My wife and I were making a counterclockwise circuit of the store and we found ourselves near the Altar of the Lesser Mac Demi-gods (aka The Genius Bar) – the pretension in that part of the store is thick enough to cut with a Gucci penknife – and in front of a large table upon which rested nothing but a gleaming 24" iMac. There was no one around it, so we started, you know, tapping and mousing and scrolling.

Almost immediately we were accosted by an imperious woman who practically ran over from another table where she'd presumably been assisting some customers. "Don't TOUCH that! That's the CONCIERGE computer!" (Remember the reference to pretension?) She fluttered around the apparently sacred iMac, probably muttering incantations to exorcise whatever amateurish demons we'd unleased on it. We were too surprised to react by doing anything other than sheepishly moving quickly back into the flow of customers, but I immediately started a slow boil over what I considered to be an bad case of overreaction.

Had I been quicker on the uptake, I would have pointed out a few things to Ms. Concierge:

  • The computer was accompanied by no signage, labeling, or other markings indicating that it was off limits to the unwashed masses. ("I'm sorry; my ESP has been on the blink lately. Do forgive me.")

  • The icons on the computer's monitor were identical to those on every other screen in the joint, each of which is designed to invite interaction. (The concept of "attractive nuisance" comes to mind.)

  • If the use of that particular computer is so all-fired critical, why isn't it secured? (Note to Ms. Concierge: Check into the concept of a password.)

I had intended to buy a copy of Leopard while I was there, but after that treatment, I changed my mind and left without purchasing anything. And, frankly, while I continue to love my Apple products, I'm not interested in visiting another Apple Store ever again.

*It wouldn't be unreasonable to assume that this willingness would be shared by just about every other city in America with a population less than two million.

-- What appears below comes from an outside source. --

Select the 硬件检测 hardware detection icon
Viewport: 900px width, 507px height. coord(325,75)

If you're wondering about the first "Bad Apple" post - and who isn't? - you can find it here.



Wednesday, January 02, 2008

None is the loneliest number

I've decided that the Gazette's theme for 2008 will be a daily cellphone photo of dubious quality taken inside a grocery store to illustrate and even define the great issues of life. I'm pretty sure I have the material to stretch this through, oh, say, today.

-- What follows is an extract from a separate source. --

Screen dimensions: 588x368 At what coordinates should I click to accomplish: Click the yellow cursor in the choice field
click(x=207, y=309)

Halloween came early today, as I was confronted by this horrific scene at the local market:

Photo - Empty freezer shelves where ice cream should be

These sadly empty shelves are where the Blue Bell ice cream is supposed to be. If you squinch your eyes in just the right fashion, you'll make out two lonely half gallon cartons of Breyer's, which are probably left over from 2006.

I think you'll agree that this is a problem of apocalyptic magnitude. Someone needs to do something.



Tuesday, January 01, 2008

But what would you pair with a nice tapioca?

We spent the holiday weekend at Kyle's country estate (well, what would you call a house that has its own professional recording studio?) outside of Austin, from which we ventured forth to engage in activities as varied as a half day browse through the Ikea store, a quick visit to the Apple store (more about that later), and a couple of visits to the neighborhood H-E-B grocery store.

While cruising the aisles at the market, this label caught my eye, and I had to share it with you via camera pic:

Photo - Wine pairing label

Now, I'm far from being an oenophile – most of the humor in Sideways escaped me completely – so I'm completely at a loss to concoct a scenario under which one might be charged with writing a description of a recommended wine/food pairing and the comestible that comes to mind would be rice pudding.

OTOH, depending on how you feel about rice pudding (I happen to like it, by the way, and I know at least one other highly intelligent and respected blogger who shares that affection), one definition of hell might be the provision of an infinite supply of the gooey confection along with the charge to find the wine that best accompanies it – with the diabolical twist being the requirement that the wine cost less than $8.